● About this task:
Collect every line below that contains the word "Check".

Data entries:
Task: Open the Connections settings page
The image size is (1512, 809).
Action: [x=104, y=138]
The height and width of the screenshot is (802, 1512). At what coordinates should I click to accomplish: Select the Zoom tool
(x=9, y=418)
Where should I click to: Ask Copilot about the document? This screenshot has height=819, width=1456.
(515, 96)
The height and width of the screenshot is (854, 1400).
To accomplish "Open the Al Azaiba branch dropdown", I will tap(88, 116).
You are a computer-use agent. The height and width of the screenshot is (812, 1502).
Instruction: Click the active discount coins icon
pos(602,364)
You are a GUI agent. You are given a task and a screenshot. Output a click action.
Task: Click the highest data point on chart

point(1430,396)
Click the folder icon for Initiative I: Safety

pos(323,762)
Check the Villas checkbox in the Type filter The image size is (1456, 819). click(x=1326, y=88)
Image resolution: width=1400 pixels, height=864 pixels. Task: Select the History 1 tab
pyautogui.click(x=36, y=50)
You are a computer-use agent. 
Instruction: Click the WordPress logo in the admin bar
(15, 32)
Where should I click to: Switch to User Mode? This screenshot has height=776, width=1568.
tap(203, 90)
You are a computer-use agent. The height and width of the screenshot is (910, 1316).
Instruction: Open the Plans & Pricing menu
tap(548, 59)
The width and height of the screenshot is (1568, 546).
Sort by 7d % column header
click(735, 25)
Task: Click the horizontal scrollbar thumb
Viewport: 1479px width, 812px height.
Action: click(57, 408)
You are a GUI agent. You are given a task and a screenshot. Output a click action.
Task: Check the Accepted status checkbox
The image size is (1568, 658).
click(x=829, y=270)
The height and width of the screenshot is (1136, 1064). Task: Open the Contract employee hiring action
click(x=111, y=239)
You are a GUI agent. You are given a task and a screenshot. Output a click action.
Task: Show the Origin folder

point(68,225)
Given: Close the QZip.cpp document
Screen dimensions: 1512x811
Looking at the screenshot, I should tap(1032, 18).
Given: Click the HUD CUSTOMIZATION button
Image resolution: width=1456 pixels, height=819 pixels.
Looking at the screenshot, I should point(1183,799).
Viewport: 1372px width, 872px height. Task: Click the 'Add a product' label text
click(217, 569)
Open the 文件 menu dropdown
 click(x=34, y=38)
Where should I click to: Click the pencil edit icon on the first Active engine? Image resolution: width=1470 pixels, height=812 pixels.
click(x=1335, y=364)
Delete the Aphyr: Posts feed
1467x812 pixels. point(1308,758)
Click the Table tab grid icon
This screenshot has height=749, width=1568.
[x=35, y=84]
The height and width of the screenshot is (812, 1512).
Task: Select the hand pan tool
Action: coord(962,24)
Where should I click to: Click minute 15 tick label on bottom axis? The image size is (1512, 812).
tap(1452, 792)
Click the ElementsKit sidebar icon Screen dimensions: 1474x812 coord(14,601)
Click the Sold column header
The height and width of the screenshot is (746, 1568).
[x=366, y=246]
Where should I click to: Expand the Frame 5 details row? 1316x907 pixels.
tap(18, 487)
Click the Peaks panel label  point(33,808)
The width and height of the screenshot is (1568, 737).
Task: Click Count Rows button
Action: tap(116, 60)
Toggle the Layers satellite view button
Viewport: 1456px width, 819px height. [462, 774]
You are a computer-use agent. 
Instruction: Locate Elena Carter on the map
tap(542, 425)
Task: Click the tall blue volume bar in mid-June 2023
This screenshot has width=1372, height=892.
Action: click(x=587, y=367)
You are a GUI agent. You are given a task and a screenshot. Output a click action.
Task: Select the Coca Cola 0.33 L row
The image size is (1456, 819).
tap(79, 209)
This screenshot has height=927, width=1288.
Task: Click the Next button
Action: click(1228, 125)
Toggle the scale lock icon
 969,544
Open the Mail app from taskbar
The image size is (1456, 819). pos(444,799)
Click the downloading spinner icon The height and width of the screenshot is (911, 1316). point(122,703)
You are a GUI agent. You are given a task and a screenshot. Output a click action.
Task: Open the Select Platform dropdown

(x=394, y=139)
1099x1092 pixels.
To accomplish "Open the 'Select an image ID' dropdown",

● Solution to this task:
Check the Villas checkbox in the Type filter The image size is (1456, 819). click(x=1326, y=88)
Task: Check the Accepted status checkbox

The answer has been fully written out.